Entraide financière en famille : 4 Français sur 10 concernés, mais peu savent comment optimiser
Près de 38 % des Français ont reçu une aide financière d'un parent ou d'un grand-parent au cours des cinq dernières années, révèle la 3e édition de l'Observatoire des solidarités intergénérationnelles ASAC-FAPES/Ifop. Le montant médian s'élève à 2 000 euros, mais cette solidarité massive reste largement informelle, faute de repères juridiques et fiscaux.
Une solidarité massive qui fonctionne comme un amortisseur social
Les résultats de l'enquête Ifop, menée du 26 au 31 mars 2026 auprès de 1 000 personnes représentatives de la population française, dessinent un tableau saisissant. 38 % des Français déclarent avoir reçu un coup de pouce financier de la part d'un ascendant au cours des cinq dernières années, dont 18 % à plusieurs reprises. En miroir, 37 % des parents ou grands-parents indiquent avoir aidé financièrement un descendant. L'entraide familiale n'est donc pas un phénomène de niche : elle concerne quasiment un foyer sur deux si l'on additionne les flux montants et descendants.
Derrière ces chiffres globaux se cache une réalité contrastée. Le montant médian des aides échangées s'établit à 2 000 euros, mais la moyenne est nettement plus élevée : 6 514 euros pour les sommes reçues et 9 748 euros pour celles versées. Cet écart entre moyenne et médiane trahit l'existence de transferts très importants chez les ménages les plus aisés. Un quart des retraités CSP+ déclarent avoir versé 20 000 euros ou plus, quand 54 % des catégories modestes indiquent avoir donné moins de 500 euros. La solidarité est bien réelle à tous les étages de l'échelle sociale, mais son ampleur varie considérablement.

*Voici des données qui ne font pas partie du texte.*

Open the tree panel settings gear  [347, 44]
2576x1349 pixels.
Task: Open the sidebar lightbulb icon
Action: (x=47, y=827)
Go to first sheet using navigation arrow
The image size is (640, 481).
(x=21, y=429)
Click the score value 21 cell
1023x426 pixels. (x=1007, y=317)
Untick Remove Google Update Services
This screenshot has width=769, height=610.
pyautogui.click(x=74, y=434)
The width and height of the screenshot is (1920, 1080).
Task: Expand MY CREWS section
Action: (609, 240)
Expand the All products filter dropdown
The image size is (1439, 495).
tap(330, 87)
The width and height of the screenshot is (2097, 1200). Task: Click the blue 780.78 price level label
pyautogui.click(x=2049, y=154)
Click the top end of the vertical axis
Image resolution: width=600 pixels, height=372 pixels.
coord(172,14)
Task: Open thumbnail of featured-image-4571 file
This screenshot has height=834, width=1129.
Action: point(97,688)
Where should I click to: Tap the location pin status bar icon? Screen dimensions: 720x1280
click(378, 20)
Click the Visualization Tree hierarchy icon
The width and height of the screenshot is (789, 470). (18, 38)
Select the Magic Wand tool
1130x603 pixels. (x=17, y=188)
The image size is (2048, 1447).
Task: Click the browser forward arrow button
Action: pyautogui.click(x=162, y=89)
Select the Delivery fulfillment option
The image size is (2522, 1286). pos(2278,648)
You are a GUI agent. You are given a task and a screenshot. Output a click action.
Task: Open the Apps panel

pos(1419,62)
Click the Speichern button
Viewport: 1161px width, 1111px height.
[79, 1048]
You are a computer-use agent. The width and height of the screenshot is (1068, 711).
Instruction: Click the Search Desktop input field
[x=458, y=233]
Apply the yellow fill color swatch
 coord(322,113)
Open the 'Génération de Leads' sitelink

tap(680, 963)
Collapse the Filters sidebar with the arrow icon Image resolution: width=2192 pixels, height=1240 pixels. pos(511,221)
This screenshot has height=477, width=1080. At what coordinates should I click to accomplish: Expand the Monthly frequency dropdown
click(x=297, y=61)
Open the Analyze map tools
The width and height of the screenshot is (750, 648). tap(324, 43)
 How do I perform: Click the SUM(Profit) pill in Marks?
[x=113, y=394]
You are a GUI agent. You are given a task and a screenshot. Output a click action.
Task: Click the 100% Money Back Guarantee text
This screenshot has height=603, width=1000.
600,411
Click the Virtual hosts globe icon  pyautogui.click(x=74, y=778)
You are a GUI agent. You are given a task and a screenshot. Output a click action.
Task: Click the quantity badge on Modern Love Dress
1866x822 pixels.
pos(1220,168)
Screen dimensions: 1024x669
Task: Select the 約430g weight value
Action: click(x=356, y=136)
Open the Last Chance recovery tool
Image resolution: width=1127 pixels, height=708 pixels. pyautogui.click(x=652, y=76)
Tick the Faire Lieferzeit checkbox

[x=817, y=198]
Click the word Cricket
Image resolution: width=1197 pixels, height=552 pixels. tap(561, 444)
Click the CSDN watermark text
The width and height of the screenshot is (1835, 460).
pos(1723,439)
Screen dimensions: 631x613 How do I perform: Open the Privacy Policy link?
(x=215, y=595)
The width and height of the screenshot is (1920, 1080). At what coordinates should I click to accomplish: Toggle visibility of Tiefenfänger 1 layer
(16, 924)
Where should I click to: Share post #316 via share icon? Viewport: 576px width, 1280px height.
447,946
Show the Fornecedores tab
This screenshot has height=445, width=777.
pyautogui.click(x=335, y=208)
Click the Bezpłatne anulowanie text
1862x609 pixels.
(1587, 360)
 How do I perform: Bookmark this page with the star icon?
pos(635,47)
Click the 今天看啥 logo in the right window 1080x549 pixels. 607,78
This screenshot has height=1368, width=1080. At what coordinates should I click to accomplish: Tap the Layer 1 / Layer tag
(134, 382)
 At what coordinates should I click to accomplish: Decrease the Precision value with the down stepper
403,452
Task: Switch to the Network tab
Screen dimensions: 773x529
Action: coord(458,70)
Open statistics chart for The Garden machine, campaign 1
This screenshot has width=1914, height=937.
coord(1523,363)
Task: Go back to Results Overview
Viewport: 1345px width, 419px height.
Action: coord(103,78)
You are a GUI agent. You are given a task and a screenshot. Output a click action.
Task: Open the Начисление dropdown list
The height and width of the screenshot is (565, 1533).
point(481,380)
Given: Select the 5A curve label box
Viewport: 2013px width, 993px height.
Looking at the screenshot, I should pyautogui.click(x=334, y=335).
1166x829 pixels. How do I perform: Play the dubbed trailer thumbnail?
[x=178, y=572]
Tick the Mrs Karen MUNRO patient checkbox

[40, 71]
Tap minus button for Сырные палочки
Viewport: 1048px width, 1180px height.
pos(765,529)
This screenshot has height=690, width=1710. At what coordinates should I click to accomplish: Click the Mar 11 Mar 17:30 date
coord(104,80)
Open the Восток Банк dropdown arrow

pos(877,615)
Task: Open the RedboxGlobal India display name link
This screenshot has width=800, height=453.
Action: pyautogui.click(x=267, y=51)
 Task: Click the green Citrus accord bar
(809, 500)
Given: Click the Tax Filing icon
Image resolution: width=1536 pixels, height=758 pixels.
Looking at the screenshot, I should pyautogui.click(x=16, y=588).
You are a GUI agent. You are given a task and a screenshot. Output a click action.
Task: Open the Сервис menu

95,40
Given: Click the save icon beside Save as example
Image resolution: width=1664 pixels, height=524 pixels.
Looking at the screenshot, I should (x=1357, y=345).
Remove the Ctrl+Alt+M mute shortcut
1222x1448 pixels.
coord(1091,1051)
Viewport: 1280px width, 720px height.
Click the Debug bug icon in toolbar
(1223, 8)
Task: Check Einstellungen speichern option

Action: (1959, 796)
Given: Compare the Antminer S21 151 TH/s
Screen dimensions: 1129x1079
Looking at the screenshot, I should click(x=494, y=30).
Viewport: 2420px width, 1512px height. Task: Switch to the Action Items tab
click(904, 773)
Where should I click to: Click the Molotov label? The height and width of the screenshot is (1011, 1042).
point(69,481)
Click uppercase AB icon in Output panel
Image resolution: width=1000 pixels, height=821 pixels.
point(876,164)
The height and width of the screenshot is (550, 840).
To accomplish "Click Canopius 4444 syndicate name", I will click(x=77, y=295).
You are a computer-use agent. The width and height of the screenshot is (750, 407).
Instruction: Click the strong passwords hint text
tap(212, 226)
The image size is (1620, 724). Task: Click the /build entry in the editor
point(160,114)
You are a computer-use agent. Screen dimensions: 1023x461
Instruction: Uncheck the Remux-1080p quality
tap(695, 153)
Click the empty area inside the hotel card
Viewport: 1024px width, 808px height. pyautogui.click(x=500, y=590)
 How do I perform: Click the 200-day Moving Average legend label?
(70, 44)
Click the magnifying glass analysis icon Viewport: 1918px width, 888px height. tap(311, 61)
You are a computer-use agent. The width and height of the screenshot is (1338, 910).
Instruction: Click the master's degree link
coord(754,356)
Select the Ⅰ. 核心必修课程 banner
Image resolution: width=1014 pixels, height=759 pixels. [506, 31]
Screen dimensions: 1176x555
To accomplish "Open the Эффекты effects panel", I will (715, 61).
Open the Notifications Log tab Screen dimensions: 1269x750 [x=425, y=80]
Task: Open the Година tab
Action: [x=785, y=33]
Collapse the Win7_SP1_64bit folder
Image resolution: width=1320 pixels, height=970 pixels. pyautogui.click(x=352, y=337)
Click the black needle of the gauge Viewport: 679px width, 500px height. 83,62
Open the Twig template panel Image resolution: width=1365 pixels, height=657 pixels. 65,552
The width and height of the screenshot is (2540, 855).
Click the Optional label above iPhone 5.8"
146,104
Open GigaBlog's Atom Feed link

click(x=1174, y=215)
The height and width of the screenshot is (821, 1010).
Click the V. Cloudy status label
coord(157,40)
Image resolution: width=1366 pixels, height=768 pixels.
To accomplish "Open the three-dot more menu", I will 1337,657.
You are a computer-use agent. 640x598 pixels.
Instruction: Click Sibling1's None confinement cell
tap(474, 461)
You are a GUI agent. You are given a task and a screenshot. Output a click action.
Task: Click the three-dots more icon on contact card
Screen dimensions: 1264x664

Le phénomène le plus frappant est sans doute celui de la solidarité ascendante, c'est-à-dire l'aide apportée par les enfants à leurs propres parents. 21 % des Français déclarent avoir soutenu financièrement un ascendant en difficulté, dont 10 % à plusieurs reprises. Les moins de 35 ans et les employés/ouvriers sont surreprésentés dans cette catégorie, avec respectivement 31 % et 29 %, soit 10 et 8 points de plus que la moyenne nationale. L'entraide familiale fonctionne ainsi comme un amortisseur social, mais elle pèse de manière disproportionnée sur les ménages qui disposent des marges de manœuvre les plus réduites.
Du geste spontané à la stratégie patrimoniale : un fossé à combler
L'Observatoire met en lumière un paradoxe : la générosité familiale est massive, mais elle se fait en grande partie sans cadre structuré. La plupart des aides transitent par simple virement bancaire, sans formalisation juridique, sans réflexion sur les conséquences fiscales et sans anticipation des effets sur la succession future. Or depuis le 1er janvier 2026, tout don d'argent doit être télédéclaré sur l'espace personnel du site des impôts, y compris lorsqu'il est exonéré de droits. Cette obligation, encore mal connue, peut exposer les familles à des régularisations si les transferts n'ont pas été déclarés en temps voulu.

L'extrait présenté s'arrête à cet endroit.